What is needed
Reproduce word for word the passage of the post on language change and Goethe's "Prometheus" from "And shone, young" up to and including "masters and thine?".

June 06, 2012

Examples from different Centuries

Languages change and develop. Cultural, political and economical changes in the region in which they are spoken cause creations and implementations of new words, simplifications and alterations in orthography, grammar and structure. While some of my German language students from all over the world get excited about reading poems from Johann Wolfgang von Goethe and novels from Hermann Hesse in the original language some of my German native speaker students complain a lot about having to understand the meaning of the same texts and developing a proper interpretation from that.  Usually the latter come to the conclusion that they are just too stupid to produce valuable work and good marks. One of my remedies for that is to let them write an interpretation about a song from Peter Fox. Usually the outcome of that is very promising and we can slowly start to develop an allowance and understanding for different expressions ... until we finally are able to get the sense of the "Prometheus" or whatever was on the teachers mind. And we can even discuss it most controversially, which is seems to be pure fun for the 15 and 16 year old boys and girls who have to write about it. So that you know what I am talking about let me include a translation from Steven J. Plunkett:


Shroud your heaven, Zeus,
With cloudy vapours,
And do as you will, like the boy
That knocks the heads off thistles,
With oak-trees and mountain-tops;
Now you must leave alone
My Earth for Me,
And my hut, which you did not build,
And my hearth,
The glowing whereof
You envy me.

I know of nothing poorer
Under the sun, than you, you Gods!
Your majesty
Is barely nourished
By sacrificial offerings
And prayerful exhalations,
And should starve
Were children and beggars not
Fools full of Hope.

When I was a child,
And did not know the in or out,
I turned my wandering eyes toward
The sun, as if, beyond, there were
An ear to hear my lament,
A heart, like mine,
To be moved to pity for the afflicted.

Who helped me
Against the pride of the Titans?
Who delivered me from Death,
From Slavery?
Did you not accomplish it all yourself,
My holy, burning Heart?
And shone, young and good,
Deceived, your thanks for salvation
To the sleeping one above?

Should I honour you? Why?
Have you softened the sufferings,
Ever, of the burdened?
Have you stilled the tears,
Ever, of the anguished?
Was I not forged as a Man
By almighty Time
And eternal Fate,
My masters and thine?

Do you somehow imagine
That I should hate Life,
Flee to the desert,
Because not every
Flowering dream should bloom?
Here I sit, I form humans
After my own image;
A race, to be like me,
To sorrow, to weep,
To enjoy and delight itself,
And to heed you not at all -
Like me!







and a German version would be:


Bedecke deinen Himmel, Zeus,
Mit Wolkendunst!

Dataset extract
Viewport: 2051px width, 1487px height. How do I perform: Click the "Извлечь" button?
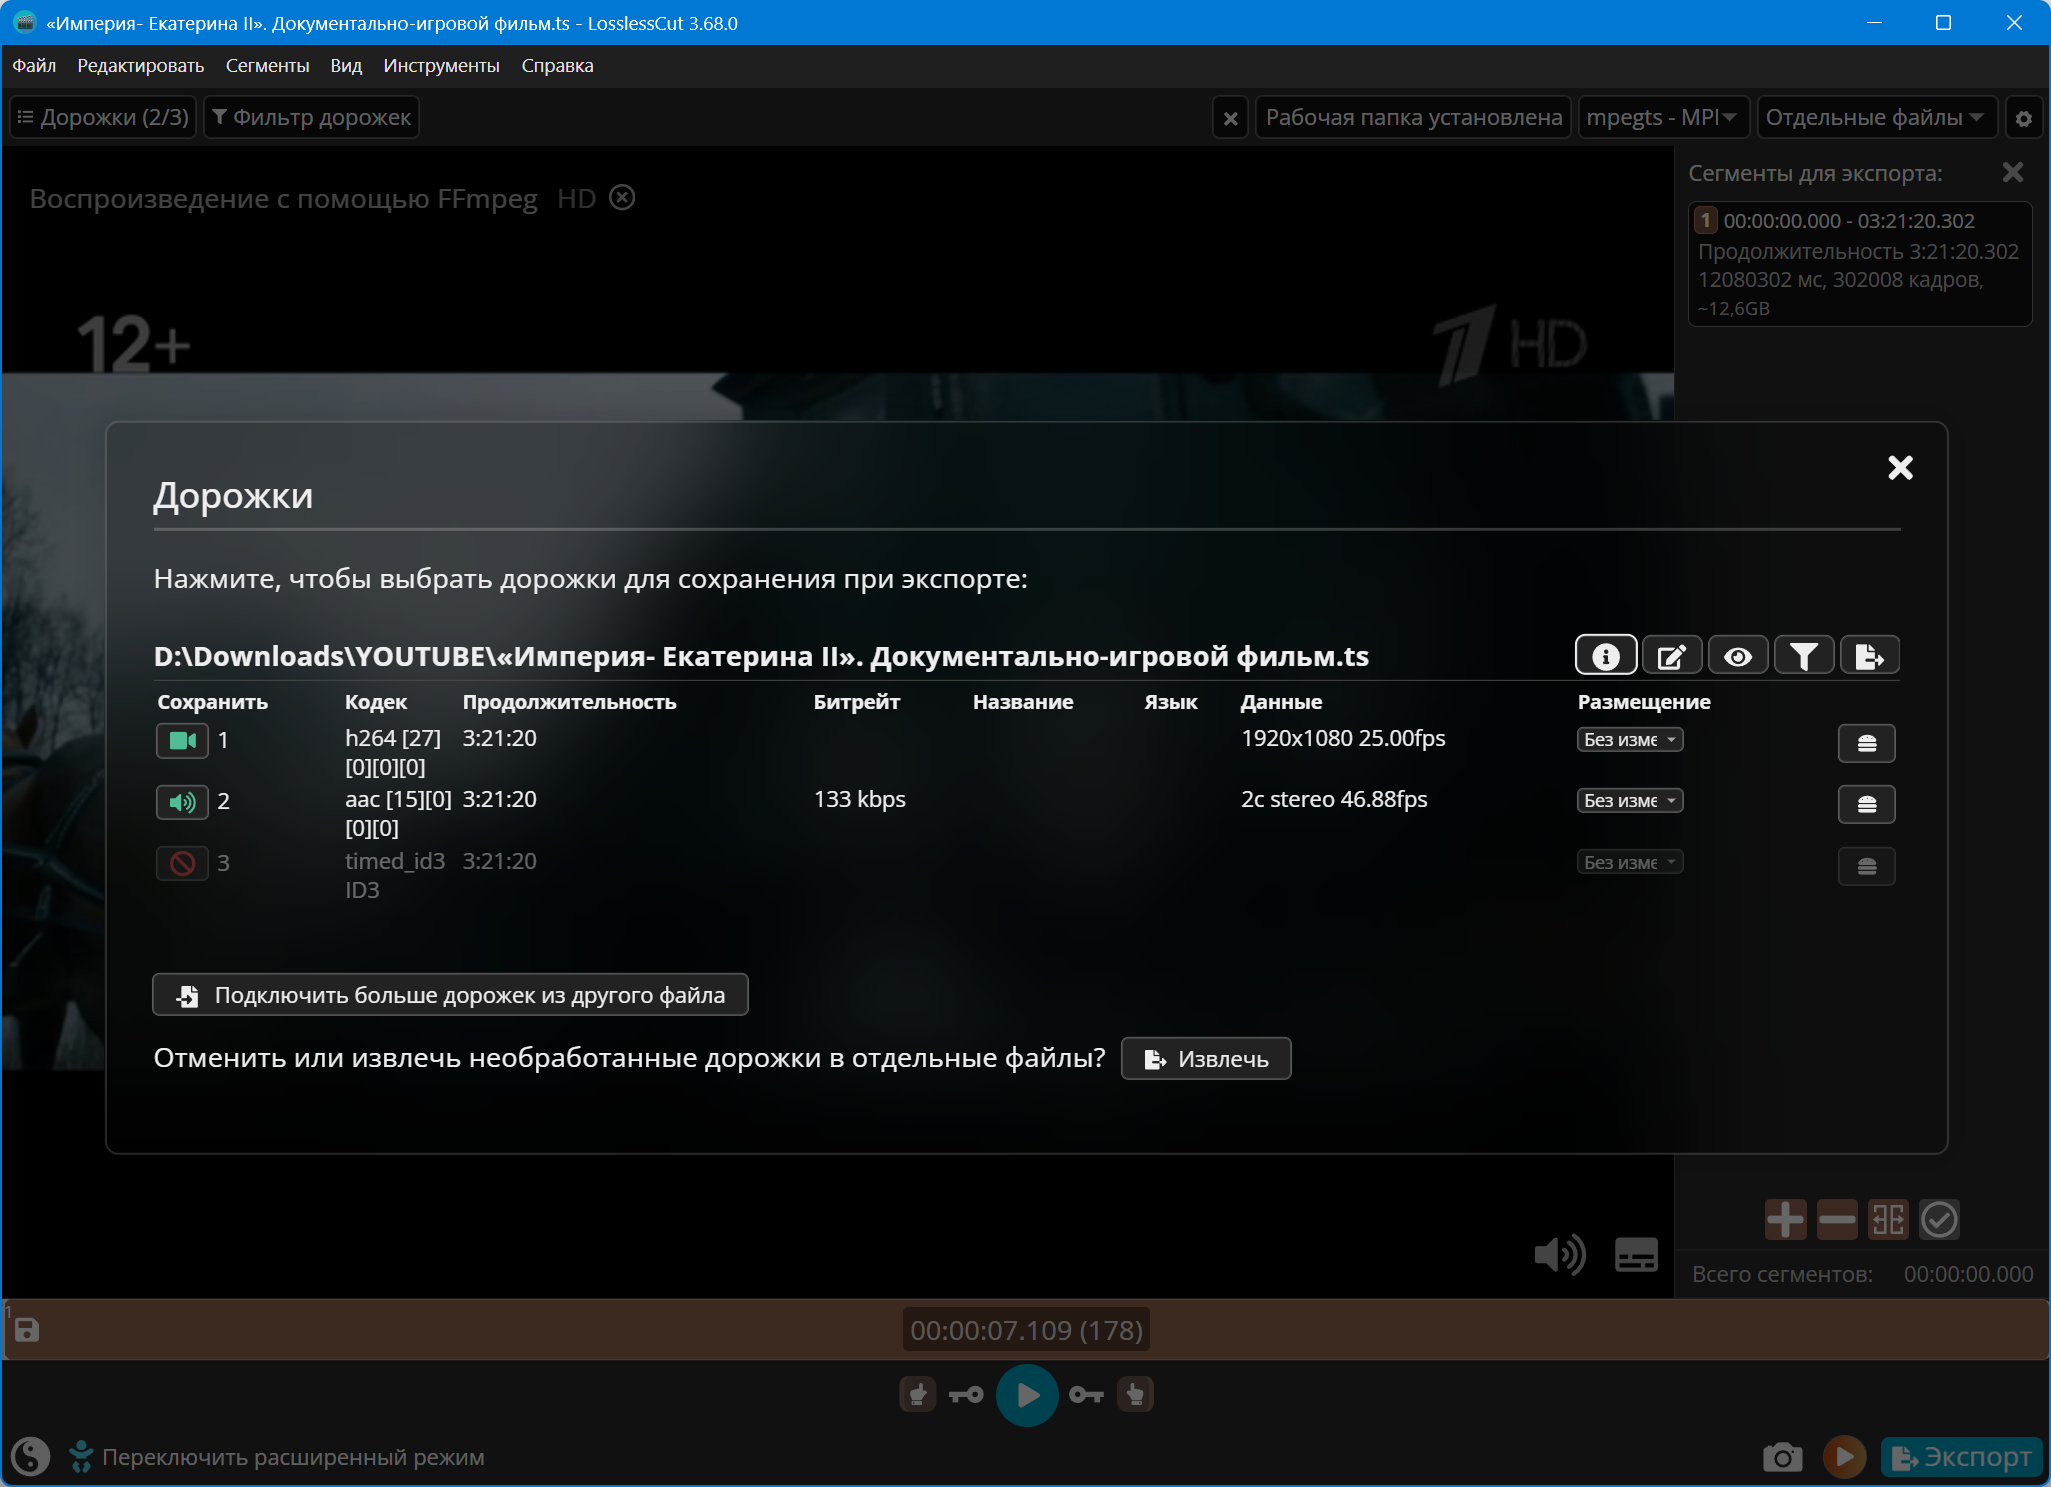(1206, 1059)
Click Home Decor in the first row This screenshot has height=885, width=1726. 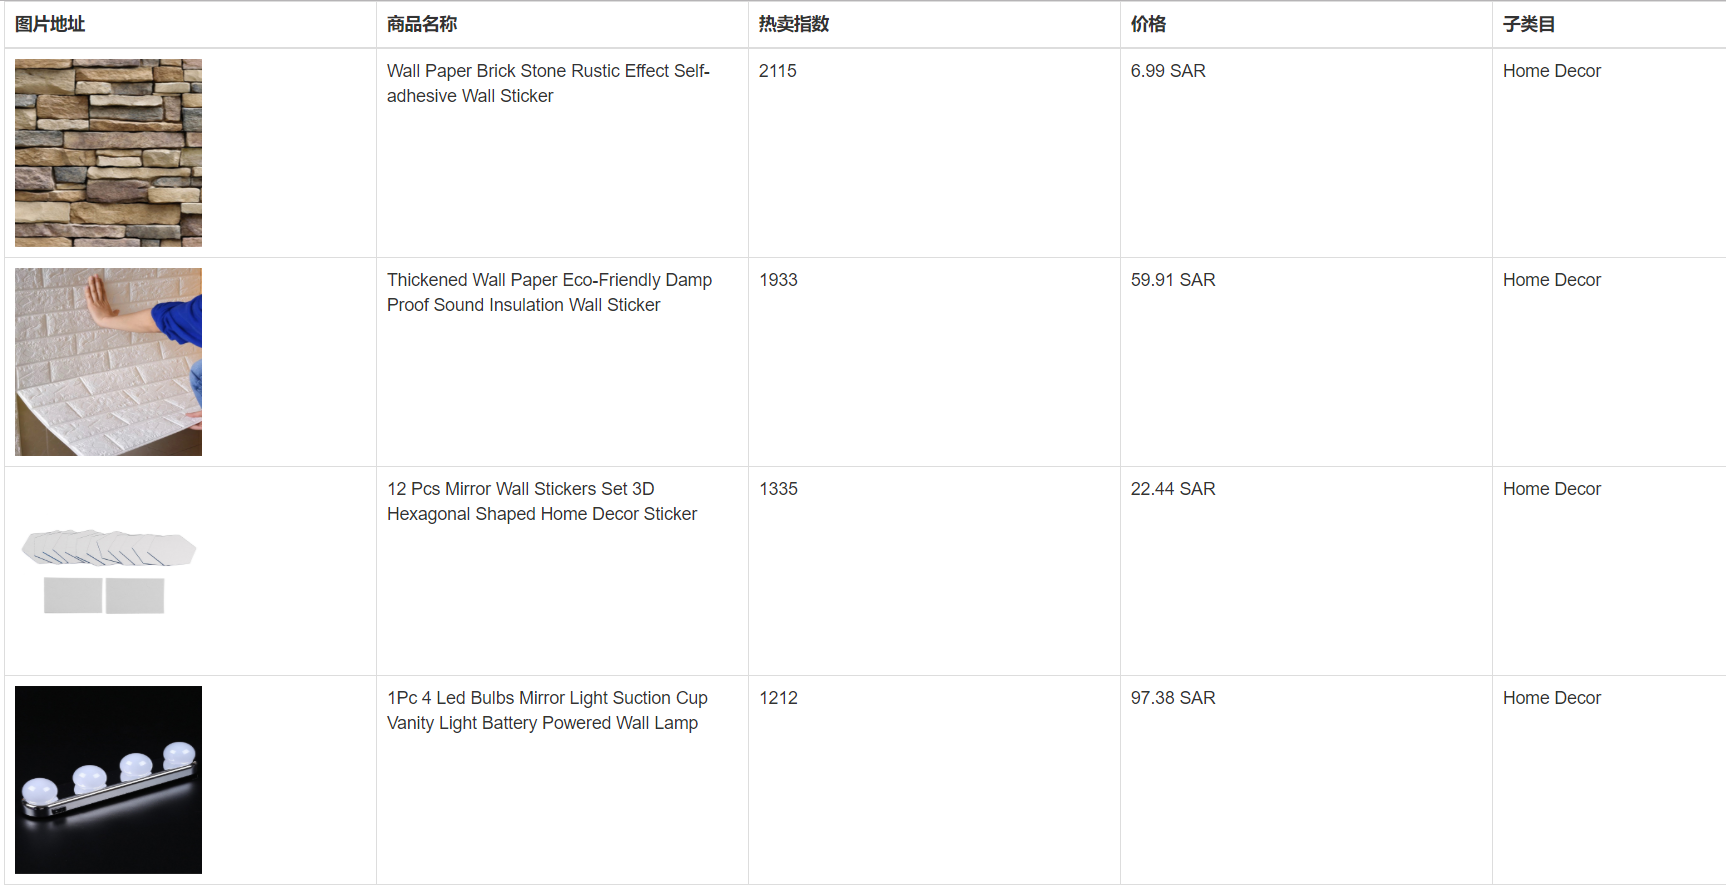(x=1551, y=71)
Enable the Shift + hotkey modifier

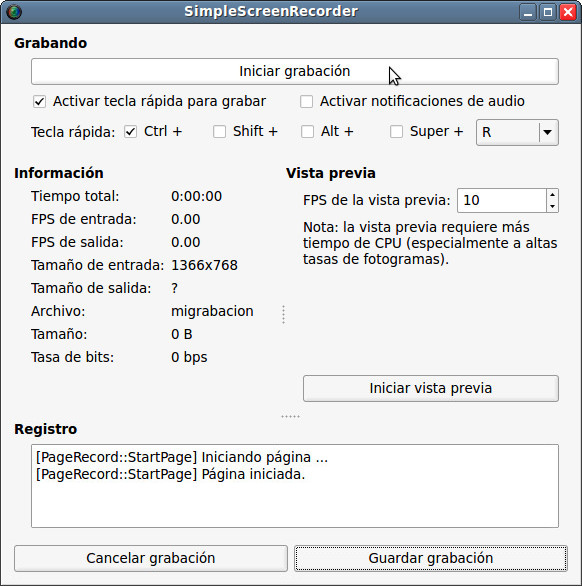click(x=219, y=132)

Task response
And shone, young and good,
Deceived, your thanks for salvation
To the sleeping one above?

Should I honour you? Why?
Have you softened the sufferings,
Ever, of the burdened?
Have you stilled the tears,
Ever, of the anguished?
Was I not forged as a Man
By almighty Time
And eternal Fate,
My masters and thine?